==== INPUT ====

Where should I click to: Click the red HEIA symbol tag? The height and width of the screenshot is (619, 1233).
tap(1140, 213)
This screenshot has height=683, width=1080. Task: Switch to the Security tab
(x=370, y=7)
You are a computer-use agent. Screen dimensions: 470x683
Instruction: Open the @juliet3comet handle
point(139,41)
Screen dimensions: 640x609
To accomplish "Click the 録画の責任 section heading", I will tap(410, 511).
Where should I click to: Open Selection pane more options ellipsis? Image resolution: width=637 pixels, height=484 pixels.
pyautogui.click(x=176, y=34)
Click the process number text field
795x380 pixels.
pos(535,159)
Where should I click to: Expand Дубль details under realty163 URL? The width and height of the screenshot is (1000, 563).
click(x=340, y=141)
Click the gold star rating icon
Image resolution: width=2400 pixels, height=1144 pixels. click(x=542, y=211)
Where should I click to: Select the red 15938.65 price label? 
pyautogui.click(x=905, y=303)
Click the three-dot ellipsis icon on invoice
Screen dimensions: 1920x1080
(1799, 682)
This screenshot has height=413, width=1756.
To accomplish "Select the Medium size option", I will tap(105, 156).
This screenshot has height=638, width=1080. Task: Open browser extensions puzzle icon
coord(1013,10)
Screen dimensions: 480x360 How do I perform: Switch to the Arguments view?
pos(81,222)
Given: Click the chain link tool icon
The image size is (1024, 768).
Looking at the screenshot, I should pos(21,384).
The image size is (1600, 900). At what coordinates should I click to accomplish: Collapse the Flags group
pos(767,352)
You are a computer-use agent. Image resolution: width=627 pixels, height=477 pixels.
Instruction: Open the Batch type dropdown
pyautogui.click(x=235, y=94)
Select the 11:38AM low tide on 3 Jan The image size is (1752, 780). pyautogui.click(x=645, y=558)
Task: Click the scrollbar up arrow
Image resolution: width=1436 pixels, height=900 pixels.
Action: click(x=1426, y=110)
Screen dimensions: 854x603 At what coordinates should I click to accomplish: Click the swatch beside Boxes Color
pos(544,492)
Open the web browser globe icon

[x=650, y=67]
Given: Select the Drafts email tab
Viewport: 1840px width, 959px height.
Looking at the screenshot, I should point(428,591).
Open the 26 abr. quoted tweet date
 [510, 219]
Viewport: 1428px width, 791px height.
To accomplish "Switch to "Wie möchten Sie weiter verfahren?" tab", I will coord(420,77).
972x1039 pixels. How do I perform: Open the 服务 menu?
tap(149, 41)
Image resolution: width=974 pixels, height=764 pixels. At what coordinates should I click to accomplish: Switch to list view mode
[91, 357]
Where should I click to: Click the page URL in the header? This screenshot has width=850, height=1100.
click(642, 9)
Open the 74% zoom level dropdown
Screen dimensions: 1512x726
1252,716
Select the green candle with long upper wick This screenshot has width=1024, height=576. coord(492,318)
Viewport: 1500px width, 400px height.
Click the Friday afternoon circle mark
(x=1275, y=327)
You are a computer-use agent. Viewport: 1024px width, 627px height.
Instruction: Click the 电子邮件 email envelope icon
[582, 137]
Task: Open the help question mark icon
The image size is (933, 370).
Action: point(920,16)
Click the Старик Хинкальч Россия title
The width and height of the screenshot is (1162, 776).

====

* YOUR ASSIGNMENT *
All of the data above needs to be set down again exactly. Include every line.

* EXPECTED OUTPUT *
Where should I click to: Click the red HEIA symbol tag? The height and width of the screenshot is (619, 1233).
tap(1140, 213)
This screenshot has height=683, width=1080. Task: Switch to the Security tab
(x=370, y=7)
You are a computer-use agent. Screen dimensions: 470x683
Instruction: Open the @juliet3comet handle
point(139,41)
Screen dimensions: 640x609
To accomplish "Click the 録画の責任 section heading", I will tap(410, 511).
Where should I click to: Open Selection pane more options ellipsis? Image resolution: width=637 pixels, height=484 pixels.
pyautogui.click(x=176, y=34)
Click the process number text field
795x380 pixels.
pos(535,159)
Where should I click to: Expand Дубль details under realty163 URL? The width and height of the screenshot is (1000, 563).
click(x=340, y=141)
Click the gold star rating icon
Image resolution: width=2400 pixels, height=1144 pixels. click(x=542, y=211)
Where should I click to: Select the red 15938.65 price label? 
pyautogui.click(x=905, y=303)
Click the three-dot ellipsis icon on invoice
Screen dimensions: 1920x1080
(1799, 682)
This screenshot has height=413, width=1756.
To accomplish "Select the Medium size option", I will tap(105, 156).
This screenshot has height=638, width=1080. Task: Open browser extensions puzzle icon
coord(1013,10)
Screen dimensions: 480x360 How do I perform: Switch to the Arguments view?
pos(81,222)
Given: Click the chain link tool icon
The image size is (1024, 768).
Looking at the screenshot, I should pos(21,384).
The image size is (1600, 900). At what coordinates should I click to accomplish: Collapse the Flags group
pos(767,352)
You are a computer-use agent. Image resolution: width=627 pixels, height=477 pixels.
Instruction: Open the Batch type dropdown
pyautogui.click(x=235, y=94)
Select the 11:38AM low tide on 3 Jan The image size is (1752, 780). pyautogui.click(x=645, y=558)
Task: Click the scrollbar up arrow
Image resolution: width=1436 pixels, height=900 pixels.
Action: click(x=1426, y=110)
Screen dimensions: 854x603 At what coordinates should I click to accomplish: Click the swatch beside Boxes Color
pos(544,492)
Open the web browser globe icon

[x=650, y=67]
Given: Select the Drafts email tab
Viewport: 1840px width, 959px height.
Looking at the screenshot, I should point(428,591).
Open the 26 abr. quoted tweet date
 [510, 219]
Viewport: 1428px width, 791px height.
To accomplish "Switch to "Wie möchten Sie weiter verfahren?" tab", I will coord(420,77).
972x1039 pixels. How do I perform: Open the 服务 menu?
tap(149, 41)
Image resolution: width=974 pixels, height=764 pixels. At what coordinates should I click to accomplish: Switch to list view mode
[91, 357]
Where should I click to: Click the page URL in the header? This screenshot has width=850, height=1100.
click(642, 9)
Open the 74% zoom level dropdown
Screen dimensions: 1512x726
1252,716
Select the green candle with long upper wick This screenshot has width=1024, height=576. coord(492,318)
Viewport: 1500px width, 400px height.
Click the Friday afternoon circle mark
(x=1275, y=327)
You are a computer-use agent. Viewport: 1024px width, 627px height.
Instruction: Click the 电子邮件 email envelope icon
[582, 137]
Task: Open the help question mark icon
The image size is (933, 370).
Action: point(920,16)
Click the Старик Хинкальч Россия title
The width and height of the screenshot is (1162, 776).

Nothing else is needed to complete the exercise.